The novel is set in far future where humans have scattered across the milk way galaxy and inhabited the all life supporting planets and ruled by Galactic Empire. The premises of the series is that mathematician Hari Seldon – has developed a mathematics known as psychohistory, a concept of mathematical sociology. Using the laws of mas action – psychohistory can predict the future but only on a large-scale. It works on the principle that the behavior of a mass of people is predictable if the quantity of this mass is very large (equal to the population of the galaxy, which has a population of quadrillion of humans, inhabiting millions of star systems). The larger the number, the more predictable is the future.

Using psychohistory Seldon predicts demise of the galactic empire and creates a plan to save the knowledge of human race in huge encyclopedia knows as encyclopedia galactica and also he creates a plan to minimize the barbaric period expected to follow the demise of empire from 30,000 years to 1,000 years.

He establishes the foundation on planet Terminus with selected few to write encyclopedia galactica and to carry out the His secret plan.

The main focus of this novel is not character development so you won’t find much in terms of character development in this novel. The novel is divided into five parts namely The Psychohistorians, The Encyclopedists, The Mayors, The Traders and The Merchant Princes. Each part introduces set of new characters and each part deals with the progress of foundation in terms of encyclopedia galactica and carrying out the secret plan of Hari Seldon. Hari Seldon is the only person who appears in all five parts. Every time foundation faces some crises (know as Seldon Crises), a vault is opened automatically and Hari Seldon’s pre-recorded video is played in which Seldon will provide the solution for present crises and future course of action for foundation.

For twelve thousand years the Galactic Empire has ruled supreme. Now it is dying. Only Hari Seldon, creator of the revolutionary science of psychohistory, can see into the future—a dark age of ignorance, barbarism, and warfare that will last thirty thousand years. To preserve knowledge and save mankind, Seldon gathers the best minds in the Empire—both scientists and scholars—and brings them to a bleak planet at the edge of the Galaxy to serve as a beacon of hope for future generations. He calls his sanctuary the Foundation.

But soon the fledgling Foundation finds itself at the mercy of corrupt warlords rising in the wake of the receding Empire. And mankind’s last best hope is faced with an agonizing choice: submit to the barbarians and live as slaves—or take a stand for freedom and risk total destruction.

“The whole war is a battle between those two systems; between the Empire and the Foundation; between the big and the little. To seize control of a world, they bribe with immense ships that can make war, but lack all economic significance. We, on the other hand, bribe with little things, useless in war, but vital to prosperity and profits.” – Foundation.

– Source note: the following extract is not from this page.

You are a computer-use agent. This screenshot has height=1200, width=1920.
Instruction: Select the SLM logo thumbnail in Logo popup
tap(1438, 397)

5 Responses to "The Foundation"

i just read two more in the foundation series i liked them and yet i don’t think i am going to read any more any time soon. maybe next year when i have forgotten this 🙂

Thanks Sanyukta, which two books in series you read?

I really enjoyed this one.. soon will start foundation and empire.

Kadri saheb, it is a huge series. Further, Asimov went on link the Foundation series to his Empire and Robots series into one common thread, totalling around 20 books.

Wow!! Seems like it’s goining to be a huge read!

I am planning to compelete original triology first and after that will pick up sequels and prequels.